### EXTRACT TO READ
★ ★ ★ ★ ★

There has been much discussion recently on the future of book design. Much of the debate centers around whether explicitly defined packaging such as EPUB or EPUB3 is necessary to contain an ebook, as opposed to “books” that live on the open web as networked resources. Obviously there are advantages for commercial publishing firms to preserve the constraints of packaging in order to sell goods (as opposed to services), and there are also good arguments for the portability and preservation of an author’s expressed intent. My own prejudices tend to run towards an assumption that authoring for the web, particularly as growing HTML5 support permits more advanced rendering and user interaction, will ultimately be a more compelling design experience.
This debate often carries an embedded assumption about what it is that we are authoring. Both EPUB3 as a specification, and HTML5 as a set of web standards from which EPUB3 is itself defined, provide for media embedding and sophisticated interaction. However, because a great deal of rich media can be produced online, and highly interactive media usually requires network access to avoid excessive storage demands, there is a conjecture that future online, web-native books will be inherently media intensive. In contrast, the belief that container-based ebook design (such as EPUB3) will trump web-native digital books assumes that most reading will utilize locally stored content on reading devices without a reliance on continuous network access. Local reading strategies often implicitly posit that digital books will continue to have a traditional narrative structure, with heavy reliance on text.
But a simplistic linkage between the sophistication of content and its nexus is not warranted. Both online HTML5 web sites and EPUB3 e-books can embody straight text or interwoven media. Either can stretch the boundaries of our expression of design, because both are ultimately tied to the same sets of standards. Therefore we should not necessarily assume that web-based books will hew to more media-complex experiences. Indeed, a recent spate of innovative publishing startups, including firms such as medium and svbtle, share an assumption that most of their material will be in text, with minimalist graphics to distinguish authors or content sections. Despite a love of being “wowed” by design, I also have written about the durable lure of text-centric narratives, which are both straightforward to author and capable of conveying imaginative and information-rich concepts.
Yet, I’ve started to question my own biases. This summer, my child along with three others received a mini-course on U.S. history. In each week’s session, they were tasked with telling a story about what they learned: the discovery of America by Europeans on one hand, and the Bill of Rights on the other. Instead of co-authoring written stories or individual essays, they collaborated to produce two short videos using an iPad and Apple’s iMovie. This was amazing to me: with minimal guidance from a Gen Y teacher, within a single week these young kids taught themselves to produce and edit a short video on a complex topic with a storyline, sound effects, and music samples on a device that didn’t exist a few years ago. For them, choosing video over writing a story “just made sense” – they could not even imagine an alternative. If someone would have suggested this was possible when I was as young, I would have thought they had dropped acid.

★ ★ ★ ★ ★

### PROVIDED DATA

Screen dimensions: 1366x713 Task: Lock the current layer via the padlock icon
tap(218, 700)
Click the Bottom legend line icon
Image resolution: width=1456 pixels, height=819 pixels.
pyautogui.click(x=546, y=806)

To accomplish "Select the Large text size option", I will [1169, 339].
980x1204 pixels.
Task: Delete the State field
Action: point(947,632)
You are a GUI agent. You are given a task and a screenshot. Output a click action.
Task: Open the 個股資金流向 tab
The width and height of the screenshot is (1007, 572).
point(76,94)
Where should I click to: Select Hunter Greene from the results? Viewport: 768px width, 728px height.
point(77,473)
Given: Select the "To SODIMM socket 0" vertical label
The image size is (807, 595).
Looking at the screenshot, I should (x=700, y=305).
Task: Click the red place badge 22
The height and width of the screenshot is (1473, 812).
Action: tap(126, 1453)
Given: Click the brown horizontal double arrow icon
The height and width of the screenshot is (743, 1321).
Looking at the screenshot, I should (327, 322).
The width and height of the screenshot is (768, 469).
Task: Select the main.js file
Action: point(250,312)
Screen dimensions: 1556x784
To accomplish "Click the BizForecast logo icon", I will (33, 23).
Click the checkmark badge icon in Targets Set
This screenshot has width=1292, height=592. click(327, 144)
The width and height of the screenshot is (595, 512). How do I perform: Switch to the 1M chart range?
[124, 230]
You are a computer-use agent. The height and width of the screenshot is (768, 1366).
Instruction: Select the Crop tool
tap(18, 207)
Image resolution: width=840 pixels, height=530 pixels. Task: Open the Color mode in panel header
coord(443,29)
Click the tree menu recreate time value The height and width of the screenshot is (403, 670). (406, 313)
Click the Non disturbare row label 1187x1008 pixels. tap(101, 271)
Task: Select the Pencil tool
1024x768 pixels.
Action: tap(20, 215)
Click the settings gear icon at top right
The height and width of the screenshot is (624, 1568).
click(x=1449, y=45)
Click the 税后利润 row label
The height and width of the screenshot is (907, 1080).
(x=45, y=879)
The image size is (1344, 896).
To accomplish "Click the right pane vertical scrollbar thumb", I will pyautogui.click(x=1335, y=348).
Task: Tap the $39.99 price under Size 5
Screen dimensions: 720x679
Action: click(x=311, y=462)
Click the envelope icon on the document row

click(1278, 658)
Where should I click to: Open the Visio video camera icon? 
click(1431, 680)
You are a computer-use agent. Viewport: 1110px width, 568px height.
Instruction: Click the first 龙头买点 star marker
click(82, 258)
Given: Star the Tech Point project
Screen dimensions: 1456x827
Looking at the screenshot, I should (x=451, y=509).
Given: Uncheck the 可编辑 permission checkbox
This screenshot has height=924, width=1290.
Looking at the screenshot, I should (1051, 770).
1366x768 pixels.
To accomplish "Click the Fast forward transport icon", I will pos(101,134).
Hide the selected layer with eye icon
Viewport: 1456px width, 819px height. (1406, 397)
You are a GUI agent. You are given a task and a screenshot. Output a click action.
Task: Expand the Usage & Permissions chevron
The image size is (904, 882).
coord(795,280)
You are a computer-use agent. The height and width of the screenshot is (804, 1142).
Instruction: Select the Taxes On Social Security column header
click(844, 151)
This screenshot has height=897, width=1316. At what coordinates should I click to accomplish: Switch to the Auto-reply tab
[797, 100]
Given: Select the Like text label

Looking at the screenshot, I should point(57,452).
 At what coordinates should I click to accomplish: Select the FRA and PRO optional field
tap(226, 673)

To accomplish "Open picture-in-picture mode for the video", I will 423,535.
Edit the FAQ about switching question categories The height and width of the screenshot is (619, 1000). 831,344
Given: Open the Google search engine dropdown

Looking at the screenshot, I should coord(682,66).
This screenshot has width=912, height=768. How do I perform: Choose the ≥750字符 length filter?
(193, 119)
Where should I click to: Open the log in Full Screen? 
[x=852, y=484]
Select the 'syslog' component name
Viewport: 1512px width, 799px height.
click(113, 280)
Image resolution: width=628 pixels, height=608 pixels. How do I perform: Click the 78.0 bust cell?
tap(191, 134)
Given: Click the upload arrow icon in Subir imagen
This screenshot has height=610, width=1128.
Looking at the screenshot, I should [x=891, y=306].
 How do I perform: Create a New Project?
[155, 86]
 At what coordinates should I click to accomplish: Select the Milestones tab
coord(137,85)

★ ★ ★ ★ ★

### EXERCISE AIM
From the essay on book design above, reproduce verbatim the passage that begins at the words "But a simplistic" and stops after the words "and information-rich concepts.".

### THE SOLUTION
But a simplistic linkage between the sophistication of content and its nexus is not warranted. Both online HTML5 web sites and EPUB3 e-books can embody straight text or interwoven media. Either can stretch the boundaries of our expression of design, because both are ultimately tied to the same sets of standards. Therefore we should not necessarily assume that web-based books will hew to more media-complex experiences. Indeed, a recent spate of innovative publishing startups, including firms such as medium and svbtle, share an assumption that most of their material will be in text, with minimalist graphics to distinguish authors or content sections. Despite a love of being “wowed” by design, I also have written about the durable lure of text-centric narratives, which are both straightforward to author and capable of conveying imaginative and information-rich concepts.